脱こじらせへの道 第36回 私は「こじらせ」たまま、生きていきたい

2016.12.09 Vol.679

 先日、作家の雨宮まみさんがお亡くなりになりました。
 著書「女子をこじらせて」で、「こじらせ」という言葉を使い始めた方。
 この著書によって救われたという女性も多いのではないでしょうか。

 そんな「こじらせ」という言葉も、現在は若干の独り歩き感があります。
 他人を揶揄する際に使われたりすることもあります。
 世間では「こじらせていること」=悪、という見方をされる場合もあったりしますね。

 では今一般的に使われている「こじらせ」とは、一体なんなのでしょうか。
 他人に対して、そして自分自身に対しては、「こじらせ」がどんな影響を与えるのでしょうか。
 今回のアンケートでは、今私たちが日常的に使っている「こじらせ」という言葉がどのような受け入れられ方をしているかが分かる結果となりました。

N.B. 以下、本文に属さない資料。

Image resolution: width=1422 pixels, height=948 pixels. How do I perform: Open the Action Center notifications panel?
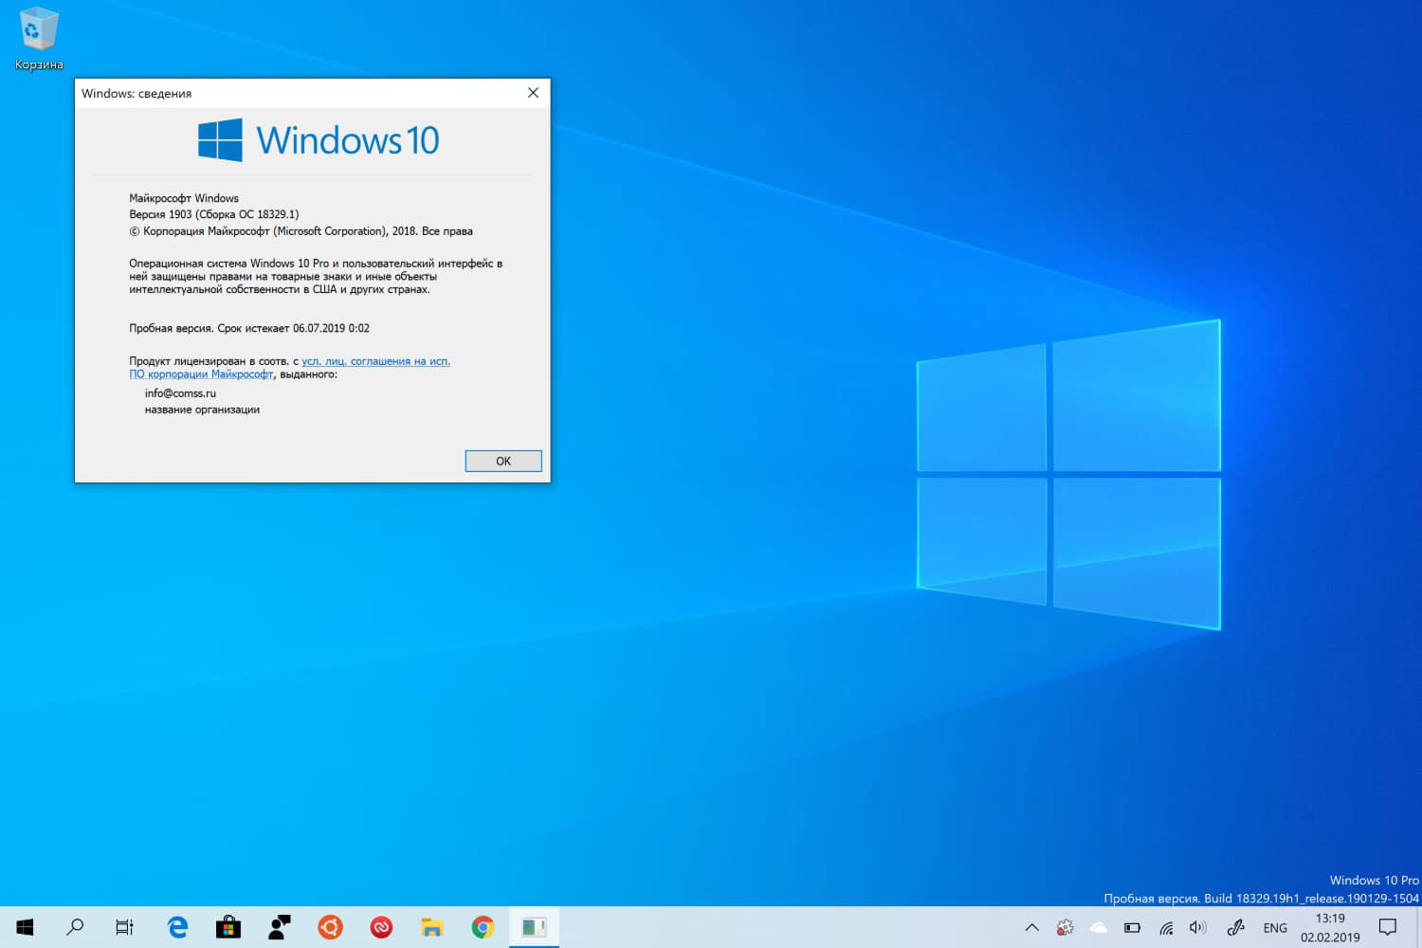(x=1390, y=927)
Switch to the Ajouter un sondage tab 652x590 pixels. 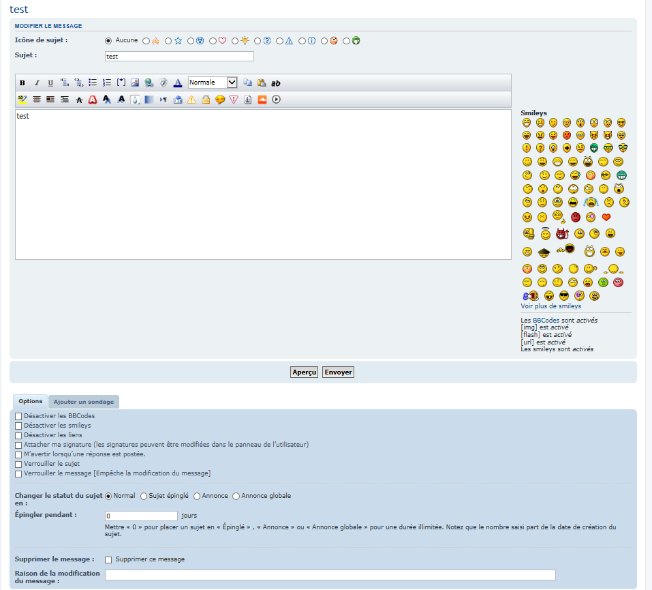pyautogui.click(x=84, y=402)
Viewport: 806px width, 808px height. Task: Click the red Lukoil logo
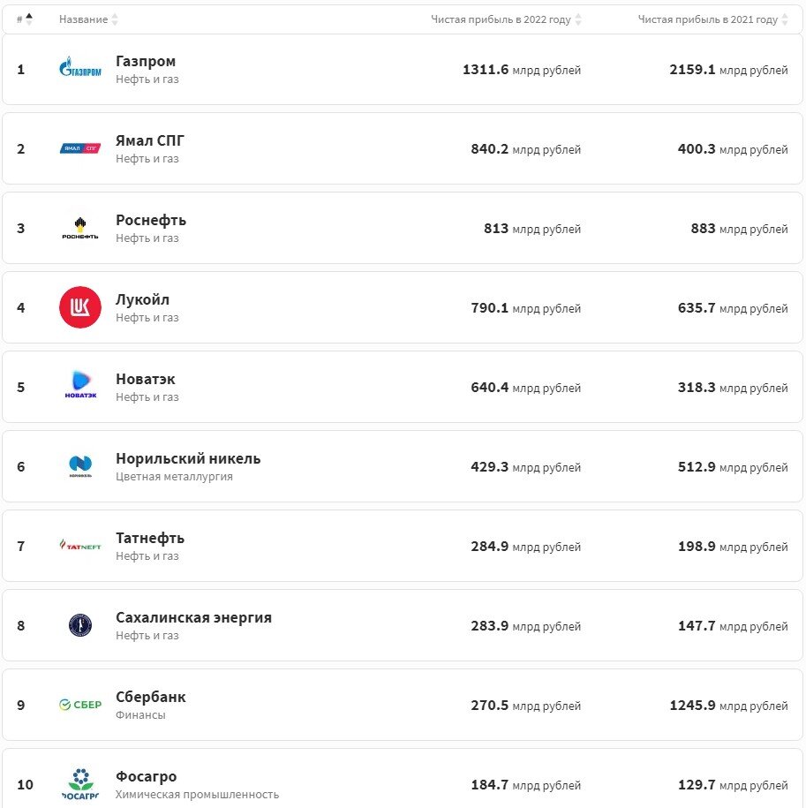(79, 307)
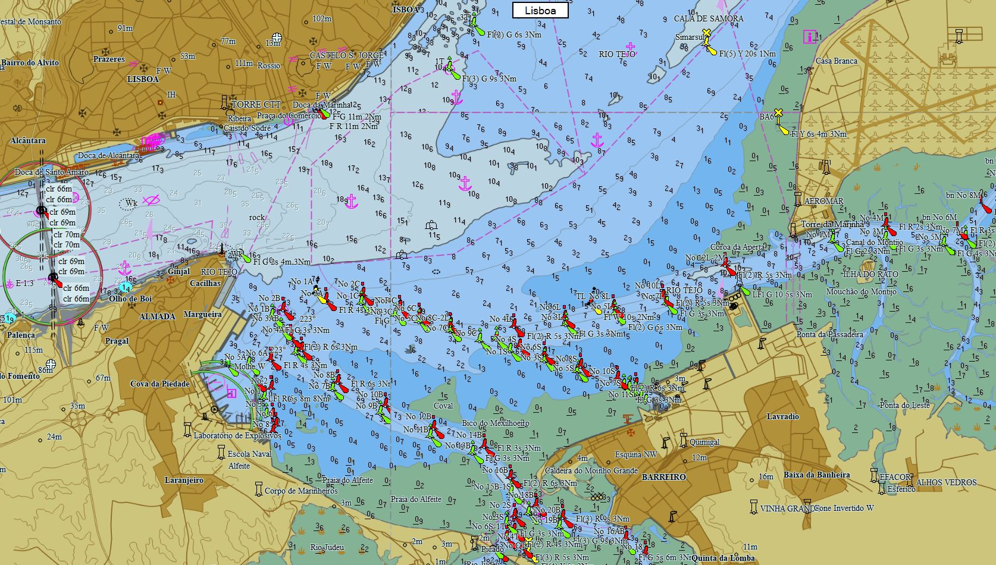
Task: Click the magenta cross above RIO TEJO label
Action: pos(630,46)
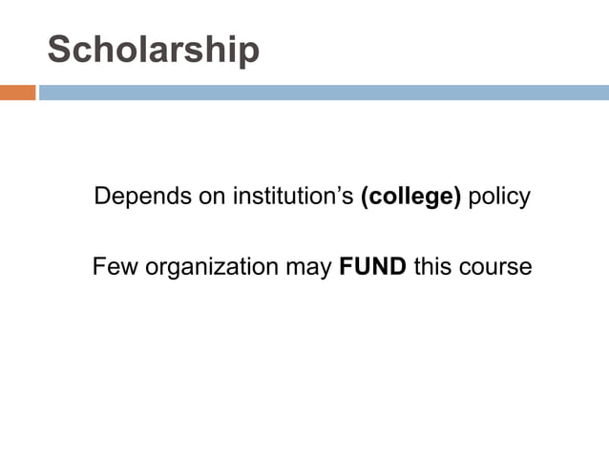Screen dimensions: 609x456
Task: Click letter S of Scholarship title
Action: 58,49
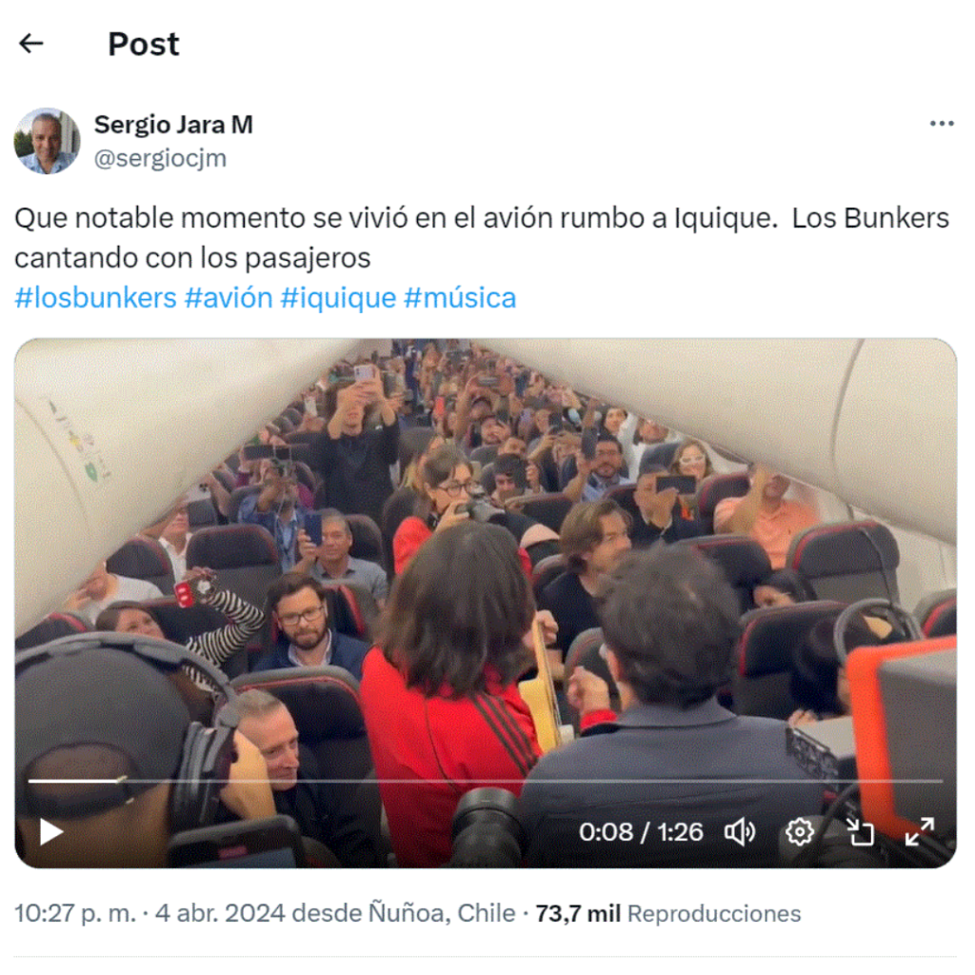Image resolution: width=975 pixels, height=975 pixels.
Task: Open video settings gear icon
Action: pyautogui.click(x=799, y=831)
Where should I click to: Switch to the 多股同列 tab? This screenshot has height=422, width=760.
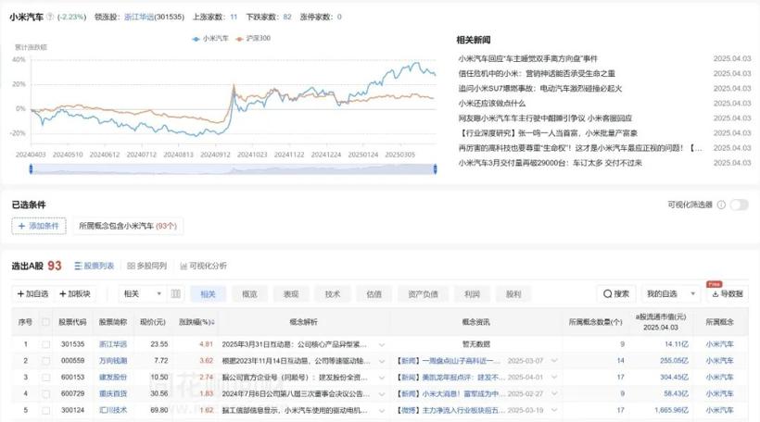point(146,266)
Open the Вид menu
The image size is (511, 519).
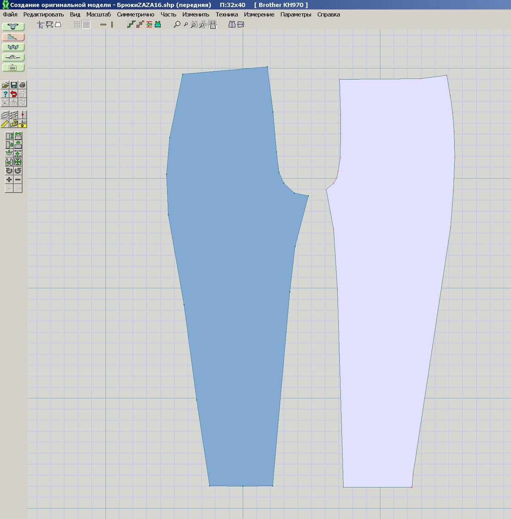click(x=75, y=15)
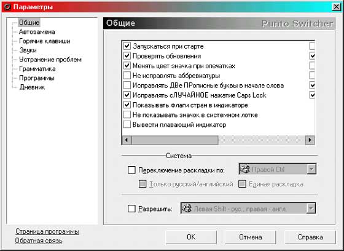Toggle Показывать флаги стран в индикаторе
The image size is (344, 251).
tap(127, 105)
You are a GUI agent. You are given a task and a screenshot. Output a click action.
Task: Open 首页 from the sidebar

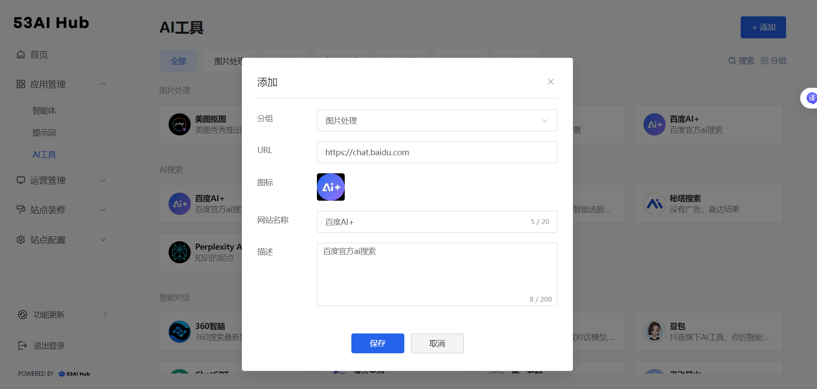coord(39,55)
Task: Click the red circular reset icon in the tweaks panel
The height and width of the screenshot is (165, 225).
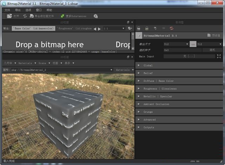Action: click(172, 28)
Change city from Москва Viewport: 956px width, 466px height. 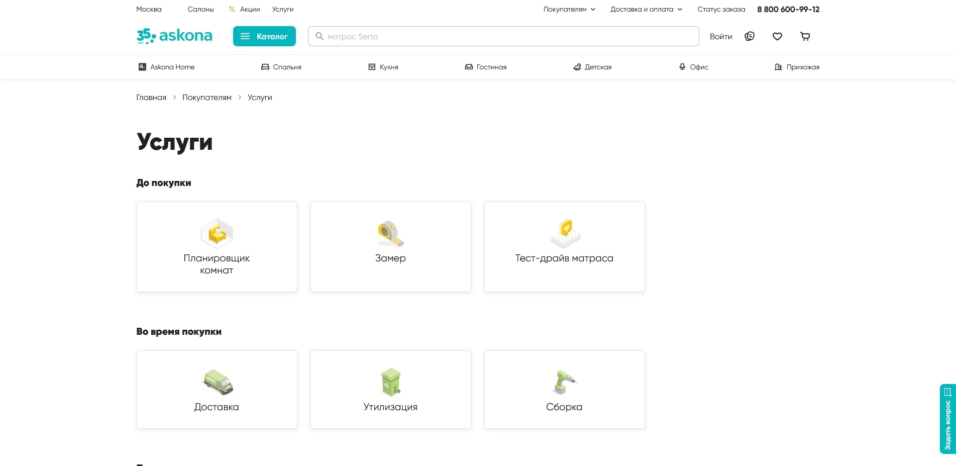pyautogui.click(x=149, y=9)
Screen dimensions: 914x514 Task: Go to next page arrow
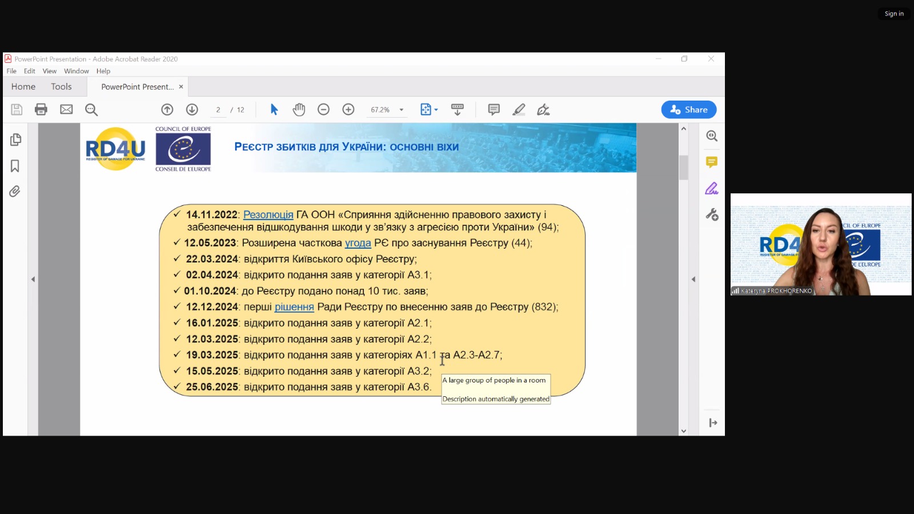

 まず驚くべきは、ほとんどの女性が「自分はこじらせている」と感じているということ。
 多くの女性が、自分自身に対して、世間と何らかの違和感を感じているということだと思います。

 また、そのこじらせの原因としては、2パターンあるようです。

 ひとつは、恋愛経験に関するもの。
「男性経験がない」「彼氏がいない」「結婚していない」「不倫している」
 といういわゆる”女性の幸せ”から遠のいているのでは、という不安からもたらされるものかと思います。

 そしてもうひとつは、「自分に自信がない」というもの。
 大人になるにつれお世辞を見分けられるようになったという理由もあるかもしれませんが、自分の女性性に自信が持てないから故のことかと思います。

 この2パターンを見ると、こじらせというのはそういった不安や自信のなさに「しばられてしまうこと」「固執してしまうこと」だと言えるのかと思います。

 不安に思うこと自体は誰にでもあるし、それだけで見れば別に問題ないと思うんですが、それにとらわれてしまう。

 その不安に思う事柄については、他の人から見たら、“それってうらやましい話じゃん”っていうものもあるんですが、そういうふうに考えられないとか考え方を転換できないことが、こじらせにつながっていくのではないでしょうか。

 たとえば先程のパターンで言えば、「仕事に熱中して婚期を逃してしまった」と本人が悩んでいることも、「社会で活躍できている女性」と他人が羨ましく見る場合だってあります。

 いずれにせよ、多様性のある現代では、これまで「当たり前」とされていたことだけが正解ではない場合もたくさんあります。
 女性でも起業してずっと働くだとか、シングルマザーとして生きるとか、数十年前では後ろ指さされていた生き方も、堂々と認められるようになっているのです。

 だから多くの女性が、これまでの「当たり前」と違和感を感じる生き方をしているのも当然。
 私たちはそれを「こじらせている」として卑下する必要はないと思うのです。

 もっと言えば、それを「こじらせている」生き方として肯定してくれたのが、雨宮さんだと思うのです。

 この連載のタイトルは、「脱こじらせへの道」。
 私はこの連載で、世間と違和感を感じているという意味での「こじらせ」の感覚を取り払い、堂々と生きることを目指していました。
 でも、「こじらせ」が世間との違和感と仮定すると、私は「こじらせ」たまま、生きていきたいと感じました。